How one teacher learned AI programming and lit a path for young coders
February 3, 2020
Erin Song, a science, technology, engineering, arts and math (STEAM) teacher in North Carolina, admits that less than a year ago she wasn’t entirely sure what the AI field of deep learning was or how it worked. But after a few months of online study, she packed up her 11-year-old son and their weekend bags and traveled to Northern California in August to compete in a 48-hour deep learning hackathon.
Her four-person team, which also included a computer science grad and a data scientist, took one of the top three awards with their platform, MineTorch. MineTorch teaches children how to use deep learning, the rapidly growing AI field that powers everything from speech recognition systems in smartphones to navigation systems in autonomous vehicles.
By the next evening, judges declared three winners out of the 24 submitted entries. First place went to learn2learn, a meta-learning library that makes reinforcement learning easier. Second place went to HelloWorldNet, a search engine that explores tens of thousands of stars to help hunt for new planets. And third place went to MineTorch.
That’s no small feat: There were 77 contestants — most of them AI researchers, machine learning engineers, computer science grad students and people who work in companies already applying machine learning — joining in the friendly competition. At the time of the event, which was hosted at Facebook’s Menlo Park, California, campus, Song had only three months of machine learning experience under her belt. “I was never focused on winning, because I’m a beginner,” she says. “This was just supposed to be a learning adventure. I wanted to show my son what humans are capable of doing.”
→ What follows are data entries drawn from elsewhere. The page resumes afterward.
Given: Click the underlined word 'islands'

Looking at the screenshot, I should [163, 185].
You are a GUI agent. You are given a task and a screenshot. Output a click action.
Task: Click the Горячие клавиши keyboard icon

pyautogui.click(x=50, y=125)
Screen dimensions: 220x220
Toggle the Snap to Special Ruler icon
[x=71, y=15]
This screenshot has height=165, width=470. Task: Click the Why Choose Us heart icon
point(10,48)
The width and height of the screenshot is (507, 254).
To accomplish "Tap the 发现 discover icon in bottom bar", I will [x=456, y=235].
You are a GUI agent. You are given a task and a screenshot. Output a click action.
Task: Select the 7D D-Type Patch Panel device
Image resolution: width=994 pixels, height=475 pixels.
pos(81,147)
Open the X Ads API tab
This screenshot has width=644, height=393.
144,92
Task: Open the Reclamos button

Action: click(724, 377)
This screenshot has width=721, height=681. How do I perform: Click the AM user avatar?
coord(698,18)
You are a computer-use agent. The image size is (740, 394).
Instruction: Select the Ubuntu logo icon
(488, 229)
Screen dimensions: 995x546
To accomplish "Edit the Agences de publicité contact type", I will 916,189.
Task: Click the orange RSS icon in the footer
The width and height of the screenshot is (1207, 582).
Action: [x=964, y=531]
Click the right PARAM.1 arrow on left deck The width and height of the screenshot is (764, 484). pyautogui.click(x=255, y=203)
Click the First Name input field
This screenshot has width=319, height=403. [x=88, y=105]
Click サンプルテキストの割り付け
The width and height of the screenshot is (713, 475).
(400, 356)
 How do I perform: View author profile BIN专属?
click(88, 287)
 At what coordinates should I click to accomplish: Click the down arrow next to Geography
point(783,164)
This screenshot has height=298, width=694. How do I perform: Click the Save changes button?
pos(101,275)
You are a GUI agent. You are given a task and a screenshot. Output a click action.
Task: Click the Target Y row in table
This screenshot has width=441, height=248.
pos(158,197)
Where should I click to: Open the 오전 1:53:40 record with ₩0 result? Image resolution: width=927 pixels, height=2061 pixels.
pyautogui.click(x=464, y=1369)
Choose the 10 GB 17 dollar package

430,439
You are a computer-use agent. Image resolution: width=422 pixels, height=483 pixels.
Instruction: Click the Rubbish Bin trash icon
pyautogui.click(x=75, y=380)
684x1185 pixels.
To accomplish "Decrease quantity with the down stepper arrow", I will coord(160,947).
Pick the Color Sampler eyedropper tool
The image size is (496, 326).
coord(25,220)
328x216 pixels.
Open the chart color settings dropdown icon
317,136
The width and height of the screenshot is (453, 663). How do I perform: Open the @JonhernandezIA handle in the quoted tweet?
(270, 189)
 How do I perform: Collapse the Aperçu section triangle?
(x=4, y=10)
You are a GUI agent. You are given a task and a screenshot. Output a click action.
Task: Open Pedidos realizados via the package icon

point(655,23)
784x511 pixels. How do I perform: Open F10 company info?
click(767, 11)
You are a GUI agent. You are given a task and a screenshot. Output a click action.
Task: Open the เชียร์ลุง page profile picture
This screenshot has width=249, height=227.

AI, machine learning, and deep learning are familiar terms to anyone who has experience with voice assistants, chatbots, email filtering, and other applications that learn to recognize complex patterns in data. But even savvy technology fans often find the field somewhat mysterious. Song says her hackathon success shows that with the right educational tools — along with plenty of focus, determination and help from a supportive team — it’s possible to master these concepts and apply them to real-world solutions.
The hackathon required participants — most of whom teamed up upon arrival — to create something that would have a positive impact on people or accelerate research using PyTorch, an open source deep learning framework. Researchers and developers at companies use PyTorch to build, train, and deploy machine learning models for applications in domains such as computer vision and natural language processing. PyTorch code is similar to programming in the popular Python programming language, which makes it easier to start building and training ML models.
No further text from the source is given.